'''

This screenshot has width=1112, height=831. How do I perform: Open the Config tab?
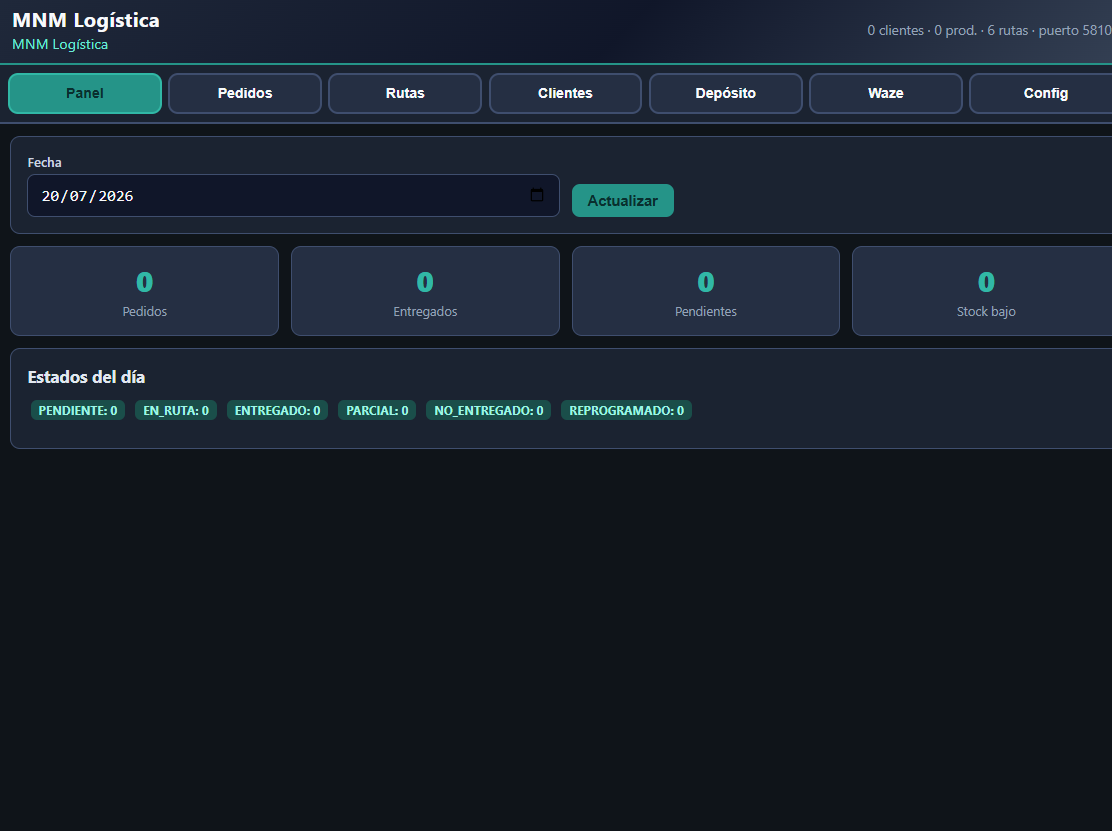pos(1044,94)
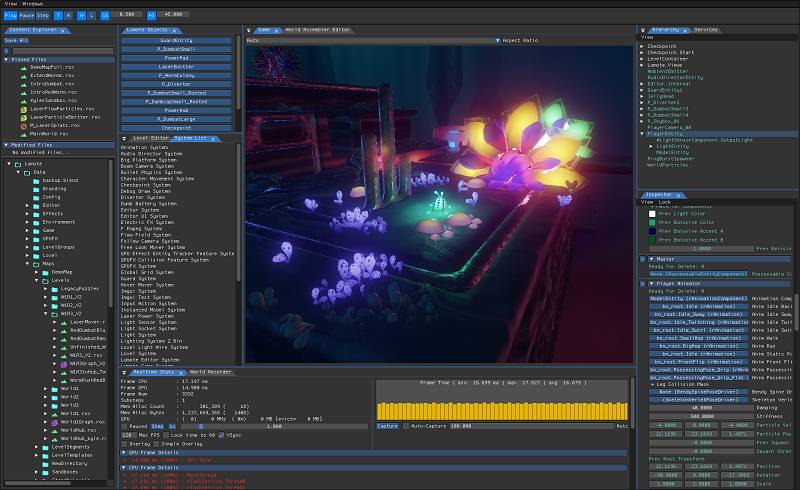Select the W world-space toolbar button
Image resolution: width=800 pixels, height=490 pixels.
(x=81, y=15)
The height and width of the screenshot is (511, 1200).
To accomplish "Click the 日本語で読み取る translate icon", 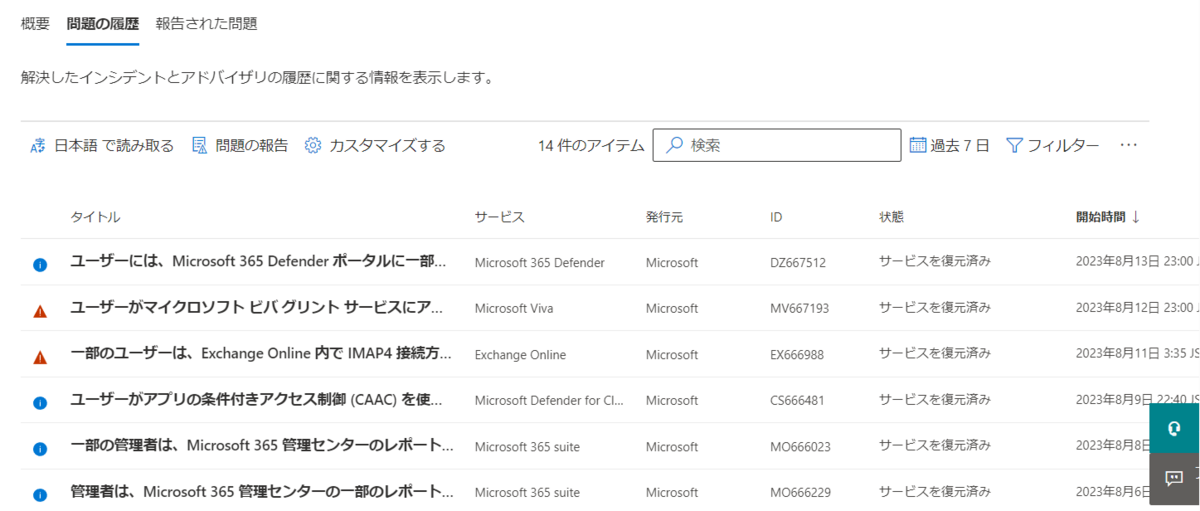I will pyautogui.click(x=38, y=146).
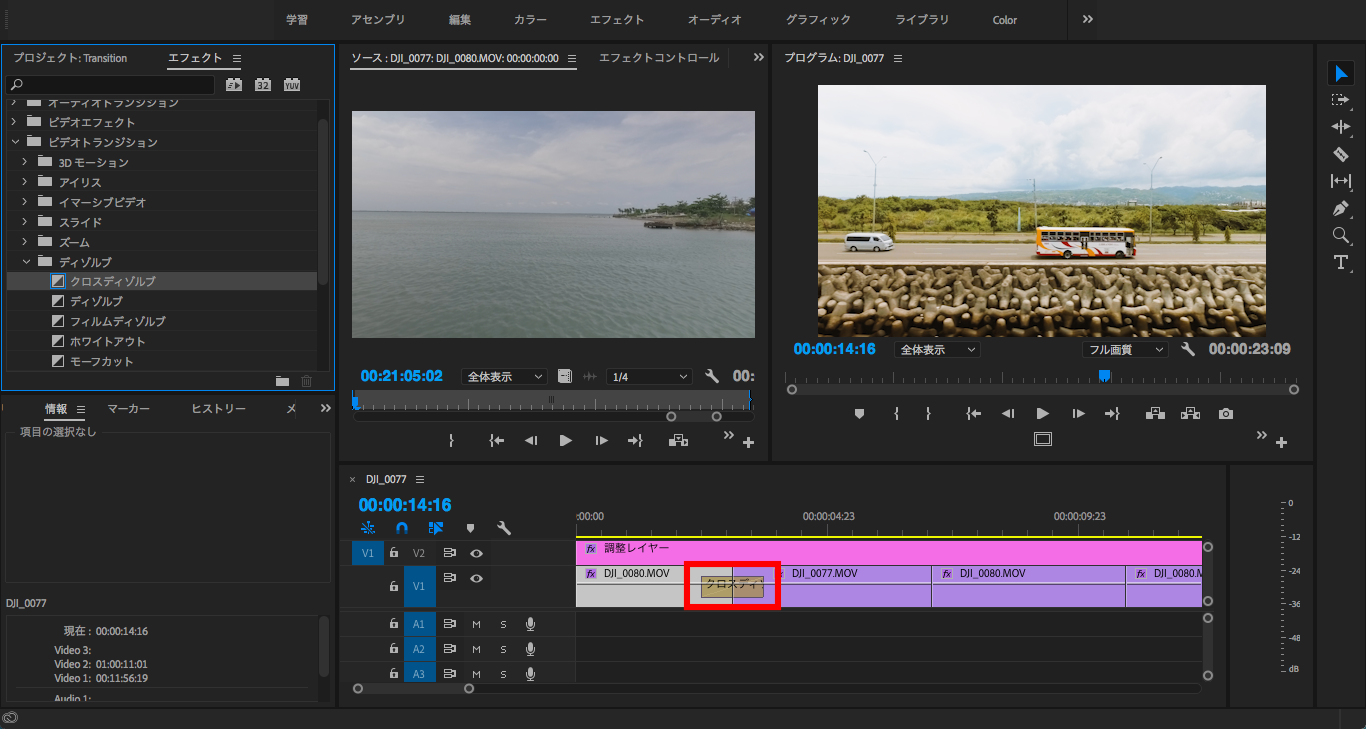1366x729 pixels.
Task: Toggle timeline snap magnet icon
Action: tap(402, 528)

'''
'''

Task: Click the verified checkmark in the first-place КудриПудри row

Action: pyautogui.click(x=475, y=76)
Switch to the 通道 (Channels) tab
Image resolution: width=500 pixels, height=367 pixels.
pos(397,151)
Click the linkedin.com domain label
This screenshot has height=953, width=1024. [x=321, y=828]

'''
'''

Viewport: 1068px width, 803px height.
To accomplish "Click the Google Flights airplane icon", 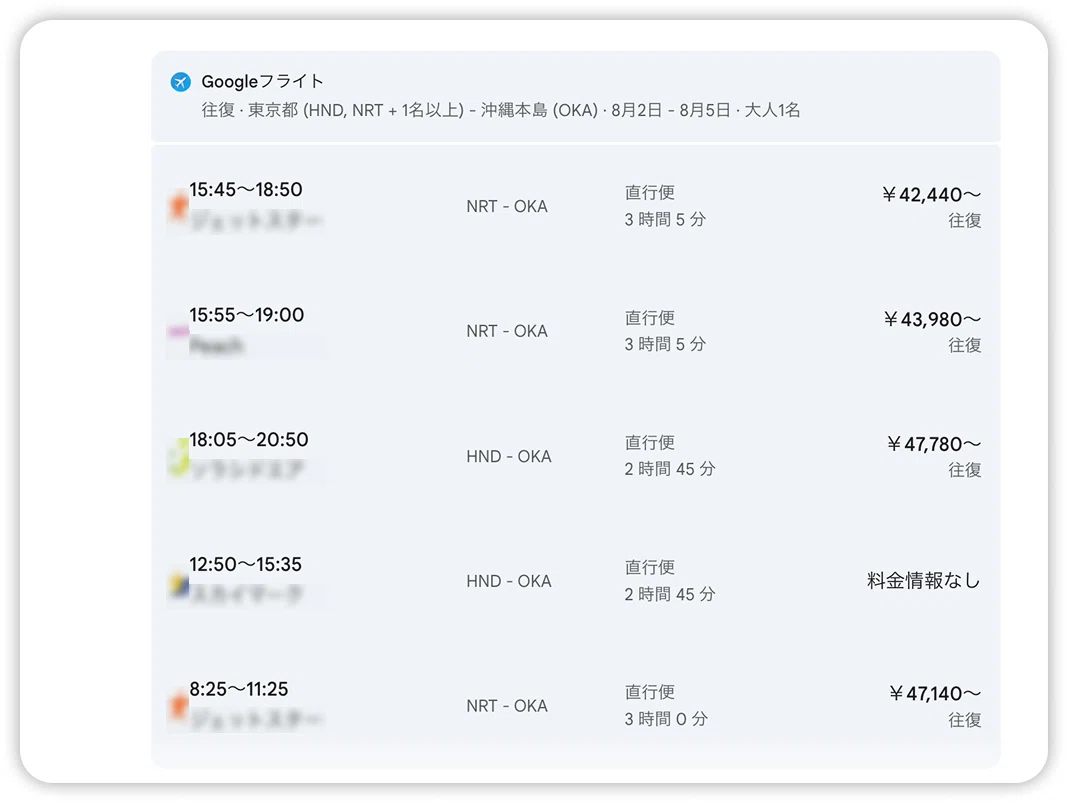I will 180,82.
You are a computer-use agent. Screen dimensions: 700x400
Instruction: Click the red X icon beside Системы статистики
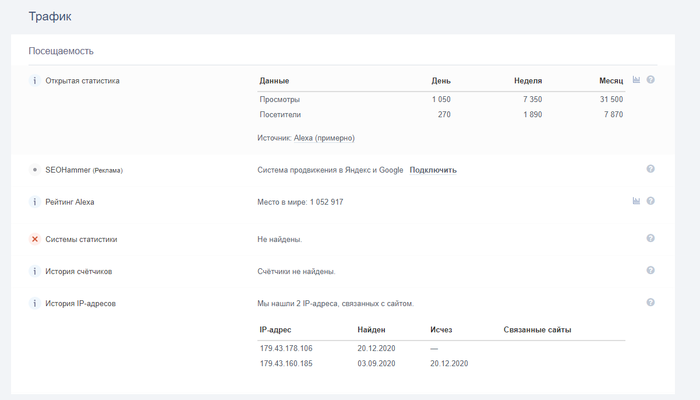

'''

> [Task objective]: Only the lines above starting at the one containing "You are a computer-use" and ending at the one containing "Instruction: Click the", both included, are to be returned, exactly as they read.

> [Response area]:
You are a computer-use agent. Screen dimensions: 700x400
Instruction: Click the red X icon beside Системы статистики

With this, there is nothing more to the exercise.